A book outlining the contribution of the Louttit family to history will be launched at the Waterfront Hotel, Moruya, on Friday, March 15 from 5.30 - 8pm.
History buff Norm Moore offers "a brief profile on the life of seafaring Scotsman Joseph Louttit, his deeds, and the lives and deeds of the many‘notables linked to use of granite from his quarry on the South bank of Moruya River".
"Joseph is reputed to have sailed around the world many times until suffering eye damage from dust as he tried his luck in the goldfields of Victoria," Mr Moore said.
"He was Sydney bound when, chancing to find the entrance to Moruya River, he fell in love with the environment and settled.
"He found 15,000 miners working in the goldfield of Araluen in need of supplies, and farmers on river flats needing to get produce to market.
"Joseph built himself a yawl - enabling him to ship produce to Sydney for sale on wharves and return to Moruya with rum and biscuits.
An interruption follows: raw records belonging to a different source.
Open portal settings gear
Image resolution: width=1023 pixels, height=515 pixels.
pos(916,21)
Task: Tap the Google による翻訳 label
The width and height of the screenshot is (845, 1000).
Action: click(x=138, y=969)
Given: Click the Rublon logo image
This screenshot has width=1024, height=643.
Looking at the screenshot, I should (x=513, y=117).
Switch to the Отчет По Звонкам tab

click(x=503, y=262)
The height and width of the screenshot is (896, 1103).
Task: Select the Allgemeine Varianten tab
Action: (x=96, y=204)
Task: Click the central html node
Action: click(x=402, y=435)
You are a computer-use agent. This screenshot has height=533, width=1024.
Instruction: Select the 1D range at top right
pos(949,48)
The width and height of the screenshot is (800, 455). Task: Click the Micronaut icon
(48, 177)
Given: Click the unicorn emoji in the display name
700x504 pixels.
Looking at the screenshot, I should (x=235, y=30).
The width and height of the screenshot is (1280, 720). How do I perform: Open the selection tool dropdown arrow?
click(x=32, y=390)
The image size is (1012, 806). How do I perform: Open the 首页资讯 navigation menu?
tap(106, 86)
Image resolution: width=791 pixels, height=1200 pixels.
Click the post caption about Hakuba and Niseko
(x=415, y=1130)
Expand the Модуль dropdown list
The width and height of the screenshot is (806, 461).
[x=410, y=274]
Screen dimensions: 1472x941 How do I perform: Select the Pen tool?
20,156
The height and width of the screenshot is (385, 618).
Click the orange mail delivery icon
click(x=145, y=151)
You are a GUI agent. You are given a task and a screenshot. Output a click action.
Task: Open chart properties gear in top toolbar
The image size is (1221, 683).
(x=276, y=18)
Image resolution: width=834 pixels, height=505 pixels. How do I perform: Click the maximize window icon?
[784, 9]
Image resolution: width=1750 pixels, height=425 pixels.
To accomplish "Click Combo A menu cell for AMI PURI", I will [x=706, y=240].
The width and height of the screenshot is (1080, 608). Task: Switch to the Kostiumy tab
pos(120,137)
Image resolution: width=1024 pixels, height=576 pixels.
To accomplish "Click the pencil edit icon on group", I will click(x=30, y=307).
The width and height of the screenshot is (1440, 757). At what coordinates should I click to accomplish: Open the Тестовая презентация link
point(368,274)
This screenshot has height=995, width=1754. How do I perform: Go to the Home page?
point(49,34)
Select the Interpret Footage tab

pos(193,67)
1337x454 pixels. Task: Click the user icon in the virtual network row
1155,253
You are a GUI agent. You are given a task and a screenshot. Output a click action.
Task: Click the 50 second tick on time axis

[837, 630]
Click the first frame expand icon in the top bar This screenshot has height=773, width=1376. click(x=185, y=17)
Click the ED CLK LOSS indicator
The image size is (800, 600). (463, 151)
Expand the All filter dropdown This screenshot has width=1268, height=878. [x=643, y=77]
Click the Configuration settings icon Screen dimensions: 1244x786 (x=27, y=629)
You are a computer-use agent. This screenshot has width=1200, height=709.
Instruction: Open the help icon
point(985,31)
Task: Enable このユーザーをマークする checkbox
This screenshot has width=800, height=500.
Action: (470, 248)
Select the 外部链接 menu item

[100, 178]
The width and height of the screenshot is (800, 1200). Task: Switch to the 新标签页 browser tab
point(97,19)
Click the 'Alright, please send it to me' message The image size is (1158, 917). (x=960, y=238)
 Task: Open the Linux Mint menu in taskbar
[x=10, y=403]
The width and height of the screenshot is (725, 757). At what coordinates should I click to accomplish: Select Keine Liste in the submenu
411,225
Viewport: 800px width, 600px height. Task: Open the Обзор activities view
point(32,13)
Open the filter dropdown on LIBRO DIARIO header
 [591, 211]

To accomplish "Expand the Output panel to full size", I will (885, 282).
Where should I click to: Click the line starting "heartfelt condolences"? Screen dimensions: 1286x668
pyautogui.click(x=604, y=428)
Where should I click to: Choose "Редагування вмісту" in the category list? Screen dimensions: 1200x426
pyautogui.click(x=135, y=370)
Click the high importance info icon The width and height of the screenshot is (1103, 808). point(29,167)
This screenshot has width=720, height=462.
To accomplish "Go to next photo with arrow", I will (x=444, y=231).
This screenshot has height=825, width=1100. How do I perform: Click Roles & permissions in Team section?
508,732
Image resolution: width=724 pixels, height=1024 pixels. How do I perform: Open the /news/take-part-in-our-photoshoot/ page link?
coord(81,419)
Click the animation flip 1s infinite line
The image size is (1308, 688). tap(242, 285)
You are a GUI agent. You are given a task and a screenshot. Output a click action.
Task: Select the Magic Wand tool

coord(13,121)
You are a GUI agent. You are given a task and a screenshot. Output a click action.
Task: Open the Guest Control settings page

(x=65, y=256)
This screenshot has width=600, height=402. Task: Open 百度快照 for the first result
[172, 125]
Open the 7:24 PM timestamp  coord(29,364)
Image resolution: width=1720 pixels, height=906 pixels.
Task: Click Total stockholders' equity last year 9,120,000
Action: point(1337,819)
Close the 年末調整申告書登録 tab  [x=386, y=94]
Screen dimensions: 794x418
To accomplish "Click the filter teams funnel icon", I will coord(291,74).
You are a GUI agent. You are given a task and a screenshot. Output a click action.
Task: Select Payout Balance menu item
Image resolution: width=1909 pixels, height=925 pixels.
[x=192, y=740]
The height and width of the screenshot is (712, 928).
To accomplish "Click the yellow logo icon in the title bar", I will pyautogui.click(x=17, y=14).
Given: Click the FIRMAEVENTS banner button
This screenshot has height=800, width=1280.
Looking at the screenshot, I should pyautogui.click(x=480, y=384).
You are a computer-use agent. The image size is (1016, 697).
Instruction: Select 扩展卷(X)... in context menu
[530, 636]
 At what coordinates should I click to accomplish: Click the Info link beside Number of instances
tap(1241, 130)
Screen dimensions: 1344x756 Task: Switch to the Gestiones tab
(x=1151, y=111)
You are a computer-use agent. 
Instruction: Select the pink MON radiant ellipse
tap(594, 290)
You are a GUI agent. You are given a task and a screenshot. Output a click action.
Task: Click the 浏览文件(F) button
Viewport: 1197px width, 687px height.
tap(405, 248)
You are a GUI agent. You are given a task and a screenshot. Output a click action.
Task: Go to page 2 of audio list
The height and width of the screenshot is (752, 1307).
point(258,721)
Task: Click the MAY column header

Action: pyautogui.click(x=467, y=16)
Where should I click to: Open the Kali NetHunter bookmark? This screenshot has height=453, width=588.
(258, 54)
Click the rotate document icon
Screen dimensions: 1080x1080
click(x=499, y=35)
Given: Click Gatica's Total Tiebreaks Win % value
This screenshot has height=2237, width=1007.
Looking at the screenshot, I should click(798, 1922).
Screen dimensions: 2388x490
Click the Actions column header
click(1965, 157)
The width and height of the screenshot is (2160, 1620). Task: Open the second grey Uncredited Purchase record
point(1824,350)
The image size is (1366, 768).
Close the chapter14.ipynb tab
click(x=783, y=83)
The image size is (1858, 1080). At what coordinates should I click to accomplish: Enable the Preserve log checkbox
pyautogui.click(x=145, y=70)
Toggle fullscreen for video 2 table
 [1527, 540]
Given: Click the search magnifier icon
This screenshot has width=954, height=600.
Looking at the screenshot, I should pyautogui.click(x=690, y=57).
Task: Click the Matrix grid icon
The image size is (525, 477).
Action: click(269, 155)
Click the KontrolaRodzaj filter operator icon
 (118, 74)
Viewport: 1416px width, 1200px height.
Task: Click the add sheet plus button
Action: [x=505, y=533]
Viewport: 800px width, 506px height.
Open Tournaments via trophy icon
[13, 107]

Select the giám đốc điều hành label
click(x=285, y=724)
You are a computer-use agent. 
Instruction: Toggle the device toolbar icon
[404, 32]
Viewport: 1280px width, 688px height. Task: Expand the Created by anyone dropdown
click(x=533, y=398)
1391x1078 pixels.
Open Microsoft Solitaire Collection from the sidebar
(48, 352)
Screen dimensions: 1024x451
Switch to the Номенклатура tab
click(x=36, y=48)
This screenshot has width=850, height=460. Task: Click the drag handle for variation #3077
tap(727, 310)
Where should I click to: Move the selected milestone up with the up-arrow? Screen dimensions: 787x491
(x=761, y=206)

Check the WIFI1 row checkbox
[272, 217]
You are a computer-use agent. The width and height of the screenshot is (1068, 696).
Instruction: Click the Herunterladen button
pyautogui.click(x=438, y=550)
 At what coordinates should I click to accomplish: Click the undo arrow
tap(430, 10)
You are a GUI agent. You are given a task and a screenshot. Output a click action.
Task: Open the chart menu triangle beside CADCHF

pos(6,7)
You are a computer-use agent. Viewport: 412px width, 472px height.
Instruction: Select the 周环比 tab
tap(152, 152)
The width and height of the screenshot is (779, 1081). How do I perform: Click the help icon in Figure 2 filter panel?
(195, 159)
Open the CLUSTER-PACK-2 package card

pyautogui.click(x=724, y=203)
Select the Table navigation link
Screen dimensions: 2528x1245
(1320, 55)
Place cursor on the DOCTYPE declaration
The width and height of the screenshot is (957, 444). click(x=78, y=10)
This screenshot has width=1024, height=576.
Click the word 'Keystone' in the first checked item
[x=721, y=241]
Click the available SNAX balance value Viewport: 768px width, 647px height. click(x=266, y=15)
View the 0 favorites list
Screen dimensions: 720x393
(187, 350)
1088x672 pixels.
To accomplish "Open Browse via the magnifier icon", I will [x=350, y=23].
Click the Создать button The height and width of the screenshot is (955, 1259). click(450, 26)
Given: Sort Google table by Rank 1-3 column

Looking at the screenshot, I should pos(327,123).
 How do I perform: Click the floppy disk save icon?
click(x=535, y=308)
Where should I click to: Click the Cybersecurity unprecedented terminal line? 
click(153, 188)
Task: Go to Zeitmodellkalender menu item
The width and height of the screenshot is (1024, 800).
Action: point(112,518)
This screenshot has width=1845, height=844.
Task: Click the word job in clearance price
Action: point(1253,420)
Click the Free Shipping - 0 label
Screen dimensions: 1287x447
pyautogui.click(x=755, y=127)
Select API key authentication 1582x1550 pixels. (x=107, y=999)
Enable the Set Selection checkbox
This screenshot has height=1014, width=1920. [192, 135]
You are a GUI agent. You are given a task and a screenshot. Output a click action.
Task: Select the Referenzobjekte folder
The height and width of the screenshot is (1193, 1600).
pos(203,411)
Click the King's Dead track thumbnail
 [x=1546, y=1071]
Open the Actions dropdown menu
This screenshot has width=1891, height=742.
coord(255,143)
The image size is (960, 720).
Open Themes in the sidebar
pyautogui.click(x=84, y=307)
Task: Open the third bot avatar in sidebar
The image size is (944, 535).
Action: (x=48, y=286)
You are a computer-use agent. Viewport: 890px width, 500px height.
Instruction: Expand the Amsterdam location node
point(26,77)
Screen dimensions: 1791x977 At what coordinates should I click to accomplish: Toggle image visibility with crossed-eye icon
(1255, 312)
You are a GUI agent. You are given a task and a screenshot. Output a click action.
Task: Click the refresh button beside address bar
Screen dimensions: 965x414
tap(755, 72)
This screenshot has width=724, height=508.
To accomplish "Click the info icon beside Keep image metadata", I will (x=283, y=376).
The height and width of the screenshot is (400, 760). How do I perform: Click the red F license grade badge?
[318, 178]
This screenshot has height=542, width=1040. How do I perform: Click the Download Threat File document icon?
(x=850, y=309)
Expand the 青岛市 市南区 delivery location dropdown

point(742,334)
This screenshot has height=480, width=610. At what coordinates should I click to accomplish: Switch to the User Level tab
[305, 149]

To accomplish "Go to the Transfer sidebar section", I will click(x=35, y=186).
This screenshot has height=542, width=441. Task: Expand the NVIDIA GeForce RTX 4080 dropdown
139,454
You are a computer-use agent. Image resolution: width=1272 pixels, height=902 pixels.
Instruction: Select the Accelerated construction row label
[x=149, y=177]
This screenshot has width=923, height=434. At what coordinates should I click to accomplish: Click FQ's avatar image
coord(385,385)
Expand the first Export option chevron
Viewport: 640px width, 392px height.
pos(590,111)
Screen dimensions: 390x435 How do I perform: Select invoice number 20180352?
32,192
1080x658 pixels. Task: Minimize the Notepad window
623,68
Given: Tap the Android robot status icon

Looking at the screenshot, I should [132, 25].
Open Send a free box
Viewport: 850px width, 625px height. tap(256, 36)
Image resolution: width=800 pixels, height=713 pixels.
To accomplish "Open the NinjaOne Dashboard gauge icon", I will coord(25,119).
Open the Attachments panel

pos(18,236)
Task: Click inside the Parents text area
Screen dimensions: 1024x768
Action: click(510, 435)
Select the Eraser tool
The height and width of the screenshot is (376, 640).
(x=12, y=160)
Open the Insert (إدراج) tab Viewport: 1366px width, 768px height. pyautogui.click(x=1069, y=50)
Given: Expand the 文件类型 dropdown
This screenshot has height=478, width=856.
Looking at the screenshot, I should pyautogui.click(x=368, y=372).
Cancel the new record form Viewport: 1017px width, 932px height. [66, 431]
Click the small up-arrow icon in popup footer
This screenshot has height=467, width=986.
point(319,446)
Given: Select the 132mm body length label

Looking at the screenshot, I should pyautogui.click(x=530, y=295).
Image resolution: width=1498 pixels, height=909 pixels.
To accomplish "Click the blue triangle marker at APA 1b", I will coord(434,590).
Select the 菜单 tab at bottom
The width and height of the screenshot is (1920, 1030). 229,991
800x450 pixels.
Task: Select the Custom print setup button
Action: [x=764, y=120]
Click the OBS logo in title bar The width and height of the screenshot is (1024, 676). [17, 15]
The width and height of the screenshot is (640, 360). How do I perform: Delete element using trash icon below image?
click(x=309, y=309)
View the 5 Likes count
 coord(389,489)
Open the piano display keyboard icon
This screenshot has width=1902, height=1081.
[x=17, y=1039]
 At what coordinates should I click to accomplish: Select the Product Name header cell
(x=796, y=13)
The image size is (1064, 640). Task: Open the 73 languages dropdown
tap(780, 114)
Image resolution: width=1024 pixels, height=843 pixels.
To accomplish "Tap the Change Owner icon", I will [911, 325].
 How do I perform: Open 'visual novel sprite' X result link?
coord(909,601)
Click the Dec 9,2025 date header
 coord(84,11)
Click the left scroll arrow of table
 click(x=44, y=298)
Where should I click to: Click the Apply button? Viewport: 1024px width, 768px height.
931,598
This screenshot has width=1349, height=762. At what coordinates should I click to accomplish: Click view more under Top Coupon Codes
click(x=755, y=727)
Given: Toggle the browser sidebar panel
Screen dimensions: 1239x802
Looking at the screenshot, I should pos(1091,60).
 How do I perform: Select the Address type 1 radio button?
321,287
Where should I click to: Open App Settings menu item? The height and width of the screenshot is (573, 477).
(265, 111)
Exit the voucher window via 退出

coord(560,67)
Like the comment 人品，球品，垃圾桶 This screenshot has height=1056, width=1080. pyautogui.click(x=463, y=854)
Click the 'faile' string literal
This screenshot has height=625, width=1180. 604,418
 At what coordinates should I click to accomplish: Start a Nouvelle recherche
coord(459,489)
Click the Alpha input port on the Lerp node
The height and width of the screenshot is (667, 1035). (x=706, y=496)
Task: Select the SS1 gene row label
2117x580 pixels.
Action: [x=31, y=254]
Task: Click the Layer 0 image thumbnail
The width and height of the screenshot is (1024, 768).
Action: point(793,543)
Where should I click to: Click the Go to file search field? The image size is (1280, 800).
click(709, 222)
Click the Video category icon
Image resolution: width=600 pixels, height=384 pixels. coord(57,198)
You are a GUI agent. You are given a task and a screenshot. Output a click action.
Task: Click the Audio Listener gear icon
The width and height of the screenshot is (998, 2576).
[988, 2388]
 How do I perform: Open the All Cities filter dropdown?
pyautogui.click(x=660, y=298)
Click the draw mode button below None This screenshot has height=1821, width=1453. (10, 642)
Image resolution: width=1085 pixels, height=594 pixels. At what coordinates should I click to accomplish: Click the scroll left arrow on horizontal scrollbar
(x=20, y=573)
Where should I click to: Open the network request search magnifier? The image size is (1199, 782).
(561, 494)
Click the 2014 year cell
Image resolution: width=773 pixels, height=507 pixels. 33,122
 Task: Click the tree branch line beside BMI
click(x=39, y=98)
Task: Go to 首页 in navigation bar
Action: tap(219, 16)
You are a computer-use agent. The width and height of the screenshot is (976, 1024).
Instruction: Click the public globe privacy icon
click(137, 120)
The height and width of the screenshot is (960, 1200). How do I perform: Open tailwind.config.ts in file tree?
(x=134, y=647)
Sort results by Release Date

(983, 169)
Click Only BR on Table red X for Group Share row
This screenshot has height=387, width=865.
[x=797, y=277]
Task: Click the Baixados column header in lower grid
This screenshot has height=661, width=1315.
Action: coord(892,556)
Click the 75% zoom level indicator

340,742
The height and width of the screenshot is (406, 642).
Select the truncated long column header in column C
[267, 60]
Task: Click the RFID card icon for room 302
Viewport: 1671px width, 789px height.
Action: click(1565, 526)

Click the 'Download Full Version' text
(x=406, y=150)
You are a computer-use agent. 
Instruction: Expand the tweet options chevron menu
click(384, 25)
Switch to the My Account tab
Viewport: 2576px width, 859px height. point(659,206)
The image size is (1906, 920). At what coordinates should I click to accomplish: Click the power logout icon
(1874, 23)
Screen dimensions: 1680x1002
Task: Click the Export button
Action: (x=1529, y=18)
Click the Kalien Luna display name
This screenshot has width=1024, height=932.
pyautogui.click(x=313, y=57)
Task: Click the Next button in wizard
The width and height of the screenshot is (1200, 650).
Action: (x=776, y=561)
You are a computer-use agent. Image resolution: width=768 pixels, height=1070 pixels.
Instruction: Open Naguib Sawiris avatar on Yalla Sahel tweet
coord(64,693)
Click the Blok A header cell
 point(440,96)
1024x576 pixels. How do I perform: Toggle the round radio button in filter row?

He linked up with an old fishermen and his sons, and after a good catches, supplies were pack-horsed to Araluen at night to protect the fish," Mr Moore said.
"Finance from this venture allowed him to open a granite quarry in 1858.
"He initially supplied stone to prevent erosion of the river banks, but in 1865, Moruya harbour master and pilot, Captain Ross, sent samples of the granite to Colonial Architect James Barnet.
"Barnet had been appointed Design Architect for the Sydney GPO in 1866, and specified use of the stone for the building. A book has been published detailing the whole of the story.
"This story encompasses the life of Captain Thomas Watson who, as a boy, was befriended by the widow of Captain Cook. When his time came to be a sailor, Elizabeth Cook arranged his clothes, packed his gear and sent him off around the world, vowing one day to build a monument to his hero, Captain Cook.
"He settled in Sydney at Watsons Bay, where he bought and sold land to build up a reserve of cash. In survey work at Liverpool he was given permission to inscribe detail of Cook’s achievements on the mileage obelisk there. He joined the Australian Patriot’s Association and met Sir Henry Parkes and Lord Alfred Stephen.
"These liaisons, coupled with influence as having been Sydney harbour master, pilot and temporary superintendent of Macquarie Lighthouse, influenced authorities to plan a much more prominent monument in Hyde Park to honour Cook.
"International builder, John Young was contracted to build the GPO and Cook’s monument.
"His vast experience of working in England on churches, (London’s Crystal Palace) Tasmania, NZ, and Victoria taught him to tie up sources of material supply, and so he took out a seven-year lease on Louttit’s Quarry in 1868 - using the granite for columns in the GPO, Captain Cook’s Monument, St. Mary’s Cathedral and other major works," Mr Moore said.
"Prince Alfred, second son of Queen Victoria, made the first Royal visit to Australia in 1866. While in Sydney he was shot and wounded. He returned in 1869 to lay the foundation stone for the base of Cook’s monument.
"The extraordinary James Barnet oversaw 12,000 buildings during his career, including telegraph offices, court houses, police stations lockups and lighthouses and many of Sydney’s most prominent buildings. He worked closely many times with builder John Young. He designed Moruya Courthouse in 1879.
"Senior professor in art, sculpture, and poetry at London’s Royal Academy of Fine Art, Sir Thomas Woolner, failed to gain riches in the gold fields of Victoria, but found his way to Sydney and met Sir Henry Parkes. He failed in a bid to get the sculpture of WC Wentworth in Sydney University, but on returning to England - his Liaison with Parkes, coupled with that of poet Lord Tennyson won him the contract for the sculpture of Captain Cook’s statue."